Parts of this assignment are recycled from last semester's CSC 271 course, but I don't think any of you actually did that particular assignment, so let's give it another try.
Download, compile, and run the Lex examples from last semester. (Nothing to turn in, but make sure you understand how these programs work and how to compile them before going on.)
Modify the Roman numerals example as follows:
In addition to IV, IX, XL, XC, CD, and CM, it should also be possible to use IL, IC, ID, IM, XD, and XM with the obvious meanings. (This should be easy.)
Modify the Roman numerals example as follows (this doesn't depend on the previous problem, but it's more difficult so you should probably do the previous problem first):
Make the scanner reject (by returning a special value like -1) anything with parts out of order, or too many of the same thing in a row. For example, in standard (modern) Roman numerals, IIII is illegal (it should be written IV instead). IIC is illegal (the hundreds should come before the ones). IVIV is illegal (you can't use IV twice; this should instead be written VIII). IXI is illegal (if you're using IX, you shouldn't also be using I later on; this should be written X instead). And so on.
Write, in flex
, a filter that eliminates vowels (a,
e, i, o, u) and passes everything else through unchanged.
Write, in flex
, a filter that counts how many
occurrences there are of each vowel and prints out the results. It
shouldn't actually print anything from the input itself.
Write, in flex
, a simple scanner for our AE language
(a whole lot easier than a scanner for a Java-like language!): it
should distinguishes among integer literals, identifiers, left curly-braces, and right
curly-braces. An integer literal comprises a sequence of one or more digits,
optionally preceded by a - or + sign; its numeric value should be stored with the token.

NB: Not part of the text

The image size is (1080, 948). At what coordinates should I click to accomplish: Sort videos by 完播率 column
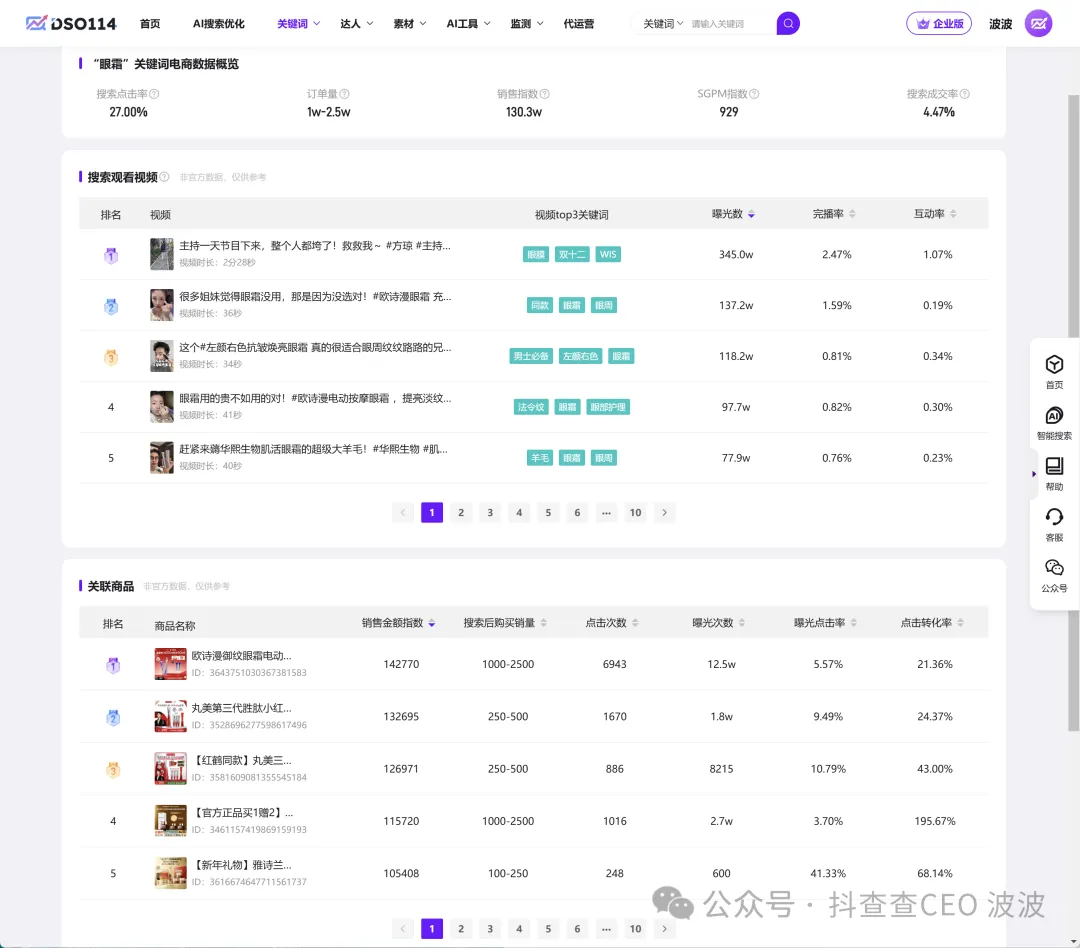pos(835,214)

An identifier comprises a sequence of one or more letters and other punctuation marks
(but not curly-braces); its name should be stored with the token. One or more spaces
indicate that you've gotten to the end of an integer literal or an identifier, but
should otherwise be ignored. A semicolon and anything after it to the next newline
character should be treated as white space.
The yylex
function should return a 1, 2, 3, or 4 to indicate “integer
literal”, “identifier”, “left curly-brace”, or “right curly-brace”; for integer
literals and identifiers, the extra information should be stored in a global variable
yylval
, declared in a shared header file like the following:
#ifndef __YYS_HEADER__ #define __YYS_HEADER__ typedef union YYSTYPE { int number; char *str; }; extern YYSTYPE yylval; #endifYour main program which tests the scanner should include this header file, declare
yylval
(without an extern
,
so memory is actually allocated for it) and examine the value of
yylval
after each call to yylex
and make
sure it's what it's supposed to be.
Note that following the above instructions should produce a scanner which
can be used easily by a parser written in bison
. And writing such
a parser wouldn't be particularly difficult, except... what should it return?
A parse tree, naturally, and we don't have such a type already defined in C++,
so we would have to define one, which I think would take longer than the time
remaining in this course. Maybe we'll do that in Data Structures next fall....
Write, in bison
, a filter that reads an HTML or XML file
and tells whether the tags are legally nested. For example,
<em>This is emphasized <font size="big">big</font> text</em>is correctly nested, but
<em>This is emphasized <font size="big">big</em> text</font>is not, because the outer tag ends before the inner one, and
<em>This is emphasized <font size="big">big</em> textis not, because one of the tags isn't closed at all, and
<em>This is emphasized big</em> text</font>is not, because one of the tags is closed without ever being opened.
It would be neat if you could handle any HTML or XML tag, but if you can handle two or three kinds (say, <font size="...">, <em>, and <em>), that's enough. Don't worry about what the tags or their parameters mean; your only concern is whether they're nested legally.
Write, in bison
, an interpreter for our AE language.
It should use the scanner from problem 6 above, and include the same header file as
above (which I've written to be compatible with bison
).
It should return the numeric value of an expression, or an error message
if the expression isn't syntactically legal. Since we don't have “with”
in the language, there will be no variables with values, so the only identifiers
appearing anywhere should be +, -, *, and /, each appearing only just after a
left-curly-brace; your bison
program should decide which of these
four identifiers it saw and compute the answer appropriately from the values
of the operands.
(You may get some useful ideas from ch301.y, one of the examples from the lex/yacc book.)